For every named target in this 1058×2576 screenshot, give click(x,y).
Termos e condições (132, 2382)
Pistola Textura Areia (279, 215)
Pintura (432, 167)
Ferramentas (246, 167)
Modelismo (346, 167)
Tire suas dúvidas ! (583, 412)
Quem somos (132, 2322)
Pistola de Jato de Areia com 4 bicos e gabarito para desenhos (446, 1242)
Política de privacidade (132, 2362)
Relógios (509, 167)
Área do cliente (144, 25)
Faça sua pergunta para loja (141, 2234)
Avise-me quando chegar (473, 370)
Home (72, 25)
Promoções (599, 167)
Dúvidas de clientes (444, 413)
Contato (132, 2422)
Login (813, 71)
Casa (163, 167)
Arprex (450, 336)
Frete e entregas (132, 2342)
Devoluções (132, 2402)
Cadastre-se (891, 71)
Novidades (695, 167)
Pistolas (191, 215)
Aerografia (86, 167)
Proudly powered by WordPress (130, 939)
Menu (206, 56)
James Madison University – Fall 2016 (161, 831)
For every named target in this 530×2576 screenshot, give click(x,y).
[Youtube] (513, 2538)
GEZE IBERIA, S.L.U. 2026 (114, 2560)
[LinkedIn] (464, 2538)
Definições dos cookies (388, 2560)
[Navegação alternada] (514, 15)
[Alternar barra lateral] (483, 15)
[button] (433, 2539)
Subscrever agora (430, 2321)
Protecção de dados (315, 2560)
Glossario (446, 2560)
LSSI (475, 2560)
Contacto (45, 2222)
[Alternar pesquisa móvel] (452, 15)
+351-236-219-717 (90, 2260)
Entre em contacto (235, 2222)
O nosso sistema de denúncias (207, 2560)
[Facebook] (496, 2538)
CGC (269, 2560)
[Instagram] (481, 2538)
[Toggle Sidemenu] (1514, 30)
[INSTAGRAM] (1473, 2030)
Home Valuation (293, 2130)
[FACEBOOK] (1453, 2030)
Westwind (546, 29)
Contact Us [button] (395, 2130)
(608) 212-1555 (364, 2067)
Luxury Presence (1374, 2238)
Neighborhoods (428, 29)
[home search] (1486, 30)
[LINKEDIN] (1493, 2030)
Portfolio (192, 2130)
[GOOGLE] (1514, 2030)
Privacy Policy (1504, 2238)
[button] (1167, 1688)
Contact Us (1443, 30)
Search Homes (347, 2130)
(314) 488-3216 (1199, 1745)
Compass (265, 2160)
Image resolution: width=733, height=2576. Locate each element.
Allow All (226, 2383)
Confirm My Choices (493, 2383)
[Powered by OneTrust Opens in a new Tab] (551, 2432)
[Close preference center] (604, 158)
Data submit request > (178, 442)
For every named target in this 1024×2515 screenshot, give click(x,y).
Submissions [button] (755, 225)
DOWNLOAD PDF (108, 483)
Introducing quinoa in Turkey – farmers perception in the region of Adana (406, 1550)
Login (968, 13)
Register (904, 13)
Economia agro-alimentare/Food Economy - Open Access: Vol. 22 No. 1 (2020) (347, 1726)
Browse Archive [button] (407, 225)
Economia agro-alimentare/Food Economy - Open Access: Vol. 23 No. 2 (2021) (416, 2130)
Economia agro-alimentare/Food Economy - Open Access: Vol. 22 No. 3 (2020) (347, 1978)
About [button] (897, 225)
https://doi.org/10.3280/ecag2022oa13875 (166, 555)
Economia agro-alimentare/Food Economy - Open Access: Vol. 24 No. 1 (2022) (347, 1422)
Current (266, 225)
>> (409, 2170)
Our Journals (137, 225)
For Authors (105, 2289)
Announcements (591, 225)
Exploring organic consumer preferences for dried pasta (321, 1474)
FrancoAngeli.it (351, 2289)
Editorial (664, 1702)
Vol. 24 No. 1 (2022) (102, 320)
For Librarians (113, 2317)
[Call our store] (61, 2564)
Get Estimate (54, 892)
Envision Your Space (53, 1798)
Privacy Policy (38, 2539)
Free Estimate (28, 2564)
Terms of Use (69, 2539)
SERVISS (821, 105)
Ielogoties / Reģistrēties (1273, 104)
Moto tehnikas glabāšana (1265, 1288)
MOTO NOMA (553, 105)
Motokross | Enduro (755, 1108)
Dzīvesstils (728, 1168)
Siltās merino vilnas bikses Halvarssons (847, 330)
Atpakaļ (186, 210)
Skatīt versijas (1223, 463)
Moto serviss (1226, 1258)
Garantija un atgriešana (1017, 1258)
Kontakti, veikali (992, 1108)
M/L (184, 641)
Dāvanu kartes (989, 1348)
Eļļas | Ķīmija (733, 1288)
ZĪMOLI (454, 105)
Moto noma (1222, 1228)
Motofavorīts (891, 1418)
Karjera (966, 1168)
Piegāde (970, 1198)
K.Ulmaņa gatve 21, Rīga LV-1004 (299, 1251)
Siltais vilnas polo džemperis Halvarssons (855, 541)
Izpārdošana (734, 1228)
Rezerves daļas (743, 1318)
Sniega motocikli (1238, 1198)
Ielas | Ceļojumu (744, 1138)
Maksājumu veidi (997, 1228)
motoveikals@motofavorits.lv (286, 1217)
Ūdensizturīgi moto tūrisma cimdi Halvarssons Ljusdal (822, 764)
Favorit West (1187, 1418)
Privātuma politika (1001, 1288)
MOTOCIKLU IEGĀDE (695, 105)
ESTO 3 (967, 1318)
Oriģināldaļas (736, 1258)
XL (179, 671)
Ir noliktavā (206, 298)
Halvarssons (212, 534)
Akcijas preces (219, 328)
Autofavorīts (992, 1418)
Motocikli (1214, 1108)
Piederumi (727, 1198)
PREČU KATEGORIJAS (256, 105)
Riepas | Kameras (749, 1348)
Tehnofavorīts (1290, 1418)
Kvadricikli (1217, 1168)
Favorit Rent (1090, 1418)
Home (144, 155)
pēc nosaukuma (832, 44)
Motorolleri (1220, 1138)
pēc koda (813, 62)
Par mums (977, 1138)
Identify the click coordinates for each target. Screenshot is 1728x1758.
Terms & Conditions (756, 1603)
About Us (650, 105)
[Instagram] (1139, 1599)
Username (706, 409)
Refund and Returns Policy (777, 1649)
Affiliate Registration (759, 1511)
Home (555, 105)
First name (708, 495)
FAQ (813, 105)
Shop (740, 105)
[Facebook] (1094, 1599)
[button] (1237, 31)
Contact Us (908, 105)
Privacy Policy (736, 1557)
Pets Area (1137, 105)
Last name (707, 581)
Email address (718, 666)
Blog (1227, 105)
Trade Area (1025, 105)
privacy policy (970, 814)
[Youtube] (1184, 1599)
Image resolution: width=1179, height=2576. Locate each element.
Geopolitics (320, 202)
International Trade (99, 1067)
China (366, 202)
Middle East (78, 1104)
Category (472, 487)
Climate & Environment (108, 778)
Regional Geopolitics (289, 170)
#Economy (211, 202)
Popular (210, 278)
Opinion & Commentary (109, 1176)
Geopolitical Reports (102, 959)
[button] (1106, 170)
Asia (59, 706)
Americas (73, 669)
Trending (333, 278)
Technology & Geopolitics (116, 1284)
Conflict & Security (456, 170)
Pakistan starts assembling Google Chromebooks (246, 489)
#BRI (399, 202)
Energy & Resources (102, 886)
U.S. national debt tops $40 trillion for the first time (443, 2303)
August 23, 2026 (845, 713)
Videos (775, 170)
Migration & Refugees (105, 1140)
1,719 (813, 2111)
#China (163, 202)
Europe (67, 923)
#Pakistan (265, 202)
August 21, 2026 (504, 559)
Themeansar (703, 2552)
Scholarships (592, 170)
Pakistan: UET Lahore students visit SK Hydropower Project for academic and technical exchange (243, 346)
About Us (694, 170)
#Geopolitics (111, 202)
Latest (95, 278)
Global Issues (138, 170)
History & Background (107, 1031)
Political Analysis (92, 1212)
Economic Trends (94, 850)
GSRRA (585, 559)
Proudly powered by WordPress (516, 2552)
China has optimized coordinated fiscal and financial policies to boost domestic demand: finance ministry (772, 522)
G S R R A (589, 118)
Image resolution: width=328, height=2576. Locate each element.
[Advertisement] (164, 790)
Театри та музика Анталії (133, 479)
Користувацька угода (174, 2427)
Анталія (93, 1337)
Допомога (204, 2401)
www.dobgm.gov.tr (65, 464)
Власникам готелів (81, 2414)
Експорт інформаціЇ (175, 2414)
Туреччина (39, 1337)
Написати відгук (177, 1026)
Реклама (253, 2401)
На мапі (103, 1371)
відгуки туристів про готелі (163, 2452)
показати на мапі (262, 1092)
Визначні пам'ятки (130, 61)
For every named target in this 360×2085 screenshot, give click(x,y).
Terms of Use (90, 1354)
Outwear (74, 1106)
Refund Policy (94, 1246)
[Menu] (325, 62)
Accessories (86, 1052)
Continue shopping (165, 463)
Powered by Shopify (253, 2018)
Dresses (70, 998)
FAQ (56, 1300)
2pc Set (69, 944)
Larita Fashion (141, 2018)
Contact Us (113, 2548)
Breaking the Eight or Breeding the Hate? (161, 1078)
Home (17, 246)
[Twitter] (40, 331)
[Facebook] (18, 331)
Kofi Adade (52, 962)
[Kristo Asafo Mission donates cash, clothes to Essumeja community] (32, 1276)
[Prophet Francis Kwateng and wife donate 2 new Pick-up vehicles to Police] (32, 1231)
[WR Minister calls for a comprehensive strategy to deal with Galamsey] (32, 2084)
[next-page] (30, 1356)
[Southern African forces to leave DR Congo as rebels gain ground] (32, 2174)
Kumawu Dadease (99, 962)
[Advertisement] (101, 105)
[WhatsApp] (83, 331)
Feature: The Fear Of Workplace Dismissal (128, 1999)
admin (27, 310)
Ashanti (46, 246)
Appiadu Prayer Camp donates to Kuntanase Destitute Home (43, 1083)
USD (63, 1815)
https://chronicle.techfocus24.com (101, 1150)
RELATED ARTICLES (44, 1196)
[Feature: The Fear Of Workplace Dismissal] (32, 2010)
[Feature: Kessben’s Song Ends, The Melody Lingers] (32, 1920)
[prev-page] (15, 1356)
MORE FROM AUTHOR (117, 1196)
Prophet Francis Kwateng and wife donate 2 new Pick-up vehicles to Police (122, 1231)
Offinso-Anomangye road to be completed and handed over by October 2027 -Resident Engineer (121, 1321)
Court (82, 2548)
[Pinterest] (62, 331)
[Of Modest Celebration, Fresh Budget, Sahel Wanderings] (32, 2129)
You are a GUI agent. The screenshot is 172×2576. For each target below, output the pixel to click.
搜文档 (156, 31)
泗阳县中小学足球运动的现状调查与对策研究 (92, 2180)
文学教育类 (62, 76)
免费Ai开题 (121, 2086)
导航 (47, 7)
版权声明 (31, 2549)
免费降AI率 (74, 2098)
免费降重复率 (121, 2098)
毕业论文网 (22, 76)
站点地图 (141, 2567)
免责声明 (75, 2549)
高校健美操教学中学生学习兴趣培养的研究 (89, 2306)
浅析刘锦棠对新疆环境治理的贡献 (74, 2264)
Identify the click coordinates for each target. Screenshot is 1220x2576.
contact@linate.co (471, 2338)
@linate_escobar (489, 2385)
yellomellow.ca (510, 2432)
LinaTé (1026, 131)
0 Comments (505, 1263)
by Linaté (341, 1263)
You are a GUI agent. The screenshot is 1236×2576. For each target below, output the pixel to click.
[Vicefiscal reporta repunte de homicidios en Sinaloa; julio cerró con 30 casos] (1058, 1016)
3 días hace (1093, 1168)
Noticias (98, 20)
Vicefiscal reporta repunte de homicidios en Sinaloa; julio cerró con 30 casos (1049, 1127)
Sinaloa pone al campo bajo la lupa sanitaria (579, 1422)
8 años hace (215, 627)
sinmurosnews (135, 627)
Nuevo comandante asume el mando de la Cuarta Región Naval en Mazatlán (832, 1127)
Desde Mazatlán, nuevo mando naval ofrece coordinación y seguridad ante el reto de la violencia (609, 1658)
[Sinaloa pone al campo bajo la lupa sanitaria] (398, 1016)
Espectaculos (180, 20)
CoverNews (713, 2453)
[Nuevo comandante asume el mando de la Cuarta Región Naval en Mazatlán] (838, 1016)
• • •
- Work to complete: Find "Subscrever agora (430, 2321)" in the entries above and copy that whole line exactly, then each line after it through the line that contains "Economia agro-alimentare/Food Economy - Open Access: Vol. 23".

- Answer space:
Subscrever agora (430, 2321)
Protecção de dados (315, 2560)
Glossario (446, 2560)
LSSI (475, 2560)
Contacto (45, 2222)
[Alternar pesquisa móvel] (452, 15)
+351-236-219-717 (90, 2260)
Entre em contacto (235, 2222)
O nosso sistema de denúncias (207, 2560)
[Facebook] (496, 2538)
CGC (269, 2560)
[Instagram] (481, 2538)
[Toggle Sidemenu] (1514, 30)
[INSTAGRAM] (1473, 2030)
Home Valuation (293, 2130)
[FACEBOOK] (1453, 2030)
Westwind (546, 29)
Contact Us [button] (395, 2130)
(608) 212-1555 (364, 2067)
Luxury Presence (1374, 2238)
Neighborhoods (428, 29)
[home search] (1486, 30)
[LINKEDIN] (1493, 2030)
Portfolio (192, 2130)
[GOOGLE] (1514, 2030)
Privacy Policy (1504, 2238)
[button] (1167, 1688)
Contact Us (1443, 30)
Search Homes (347, 2130)
(314) 488-3216 (1199, 1745)
Compass (265, 2160)
Image resolution: width=733, height=2576. Locate each element.
Allow All (226, 2383)
Confirm My Choices (493, 2383)
[Powered by OneTrust Opens in a new Tab] (551, 2432)
[Close preference center] (604, 158)
Data submit request > (178, 442)
For every named target in this 1024×2515 screenshot, give click(x,y).
Submissions [button] (755, 225)
DOWNLOAD PDF (108, 483)
Introducing quinoa in Turkey – farmers perception in the region of Adana (406, 1550)
Login (968, 13)
Register (904, 13)
Economia agro-alimentare/Food Economy - Open Access: Vol. 22 No. 1 (2020) (347, 1726)
Browse Archive [button] (407, 225)
Economia agro-alimentare/Food Economy - Open Access: Vol. 23 No. 2 (2021) (416, 2130)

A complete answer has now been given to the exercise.